• WHAT THE EXERCISE ASKS: Present the data once more in exactly its original form.

• DATA SECTION:
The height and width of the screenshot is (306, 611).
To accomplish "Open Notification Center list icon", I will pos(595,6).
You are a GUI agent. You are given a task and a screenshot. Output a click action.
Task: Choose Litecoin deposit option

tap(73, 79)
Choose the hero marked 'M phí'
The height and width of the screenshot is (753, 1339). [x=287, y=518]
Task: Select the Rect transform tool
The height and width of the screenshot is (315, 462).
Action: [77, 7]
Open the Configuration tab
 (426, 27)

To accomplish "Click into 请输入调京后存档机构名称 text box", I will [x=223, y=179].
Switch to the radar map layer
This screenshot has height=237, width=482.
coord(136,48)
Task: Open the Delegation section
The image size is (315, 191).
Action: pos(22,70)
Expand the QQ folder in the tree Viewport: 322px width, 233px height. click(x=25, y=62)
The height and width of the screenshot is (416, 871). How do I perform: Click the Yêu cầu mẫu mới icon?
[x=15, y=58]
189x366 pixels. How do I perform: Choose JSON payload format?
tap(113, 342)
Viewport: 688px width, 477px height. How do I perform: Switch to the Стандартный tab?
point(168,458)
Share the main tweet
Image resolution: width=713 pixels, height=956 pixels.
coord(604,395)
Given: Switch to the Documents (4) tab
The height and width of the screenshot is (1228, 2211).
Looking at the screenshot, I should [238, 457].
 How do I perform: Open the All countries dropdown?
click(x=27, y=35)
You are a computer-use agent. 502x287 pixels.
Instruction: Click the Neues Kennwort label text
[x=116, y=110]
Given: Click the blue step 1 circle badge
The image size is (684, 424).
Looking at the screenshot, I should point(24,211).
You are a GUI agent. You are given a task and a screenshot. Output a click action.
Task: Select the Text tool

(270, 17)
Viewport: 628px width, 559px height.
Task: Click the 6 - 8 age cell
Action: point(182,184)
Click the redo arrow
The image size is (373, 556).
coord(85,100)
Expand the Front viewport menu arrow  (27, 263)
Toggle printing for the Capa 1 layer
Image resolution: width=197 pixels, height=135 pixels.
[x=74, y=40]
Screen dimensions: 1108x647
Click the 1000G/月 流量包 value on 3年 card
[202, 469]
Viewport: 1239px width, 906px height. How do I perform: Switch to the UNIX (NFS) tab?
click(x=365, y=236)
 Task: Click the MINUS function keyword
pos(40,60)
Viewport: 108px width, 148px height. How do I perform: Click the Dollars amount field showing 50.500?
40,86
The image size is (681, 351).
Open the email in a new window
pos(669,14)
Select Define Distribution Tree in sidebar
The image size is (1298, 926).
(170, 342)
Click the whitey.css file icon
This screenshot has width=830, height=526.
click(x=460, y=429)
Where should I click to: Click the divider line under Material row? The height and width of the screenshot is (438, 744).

• ANSWER SPACE:
The height and width of the screenshot is (306, 611).
To accomplish "Open Notification Center list icon", I will pos(595,6).
You are a GUI agent. You are given a task and a screenshot. Output a click action.
Task: Choose Litecoin deposit option

tap(73, 79)
Choose the hero marked 'M phí'
The height and width of the screenshot is (753, 1339). [x=287, y=518]
Task: Select the Rect transform tool
The height and width of the screenshot is (315, 462).
Action: [77, 7]
Open the Configuration tab
 (426, 27)

To accomplish "Click into 请输入调京后存档机构名称 text box", I will [x=223, y=179].
Switch to the radar map layer
This screenshot has height=237, width=482.
coord(136,48)
Task: Open the Delegation section
The image size is (315, 191).
Action: pos(22,70)
Expand the QQ folder in the tree Viewport: 322px width, 233px height. click(x=25, y=62)
The height and width of the screenshot is (416, 871). How do I perform: Click the Yêu cầu mẫu mới icon?
[x=15, y=58]
189x366 pixels. How do I perform: Choose JSON payload format?
tap(113, 342)
Viewport: 688px width, 477px height. How do I perform: Switch to the Стандартный tab?
point(168,458)
Share the main tweet
Image resolution: width=713 pixels, height=956 pixels.
coord(604,395)
Given: Switch to the Documents (4) tab
The height and width of the screenshot is (1228, 2211).
Looking at the screenshot, I should [238, 457].
 How do I perform: Open the All countries dropdown?
click(x=27, y=35)
You are a computer-use agent. 502x287 pixels.
Instruction: Click the Neues Kennwort label text
[x=116, y=110]
Given: Click the blue step 1 circle badge
The image size is (684, 424).
Looking at the screenshot, I should point(24,211).
You are a GUI agent. You are given a task and a screenshot. Output a click action.
Task: Select the Text tool

(270, 17)
Viewport: 628px width, 559px height.
Task: Click the 6 - 8 age cell
Action: point(182,184)
Click the redo arrow
The image size is (373, 556).
coord(85,100)
Expand the Front viewport menu arrow  (27, 263)
Toggle printing for the Capa 1 layer
Image resolution: width=197 pixels, height=135 pixels.
[x=74, y=40]
Screen dimensions: 1108x647
Click the 1000G/月 流量包 value on 3年 card
[202, 469]
Viewport: 1239px width, 906px height. How do I perform: Switch to the UNIX (NFS) tab?
click(x=365, y=236)
 Task: Click the MINUS function keyword
pos(40,60)
Viewport: 108px width, 148px height. How do I perform: Click the Dollars amount field showing 50.500?
40,86
The image size is (681, 351).
Open the email in a new window
pos(669,14)
Select Define Distribution Tree in sidebar
The image size is (1298, 926).
(170, 342)
Click the whitey.css file icon
This screenshot has width=830, height=526.
click(x=460, y=429)
Where should I click to: Click the divider line under Material row? The height and width of the screenshot is (438, 744).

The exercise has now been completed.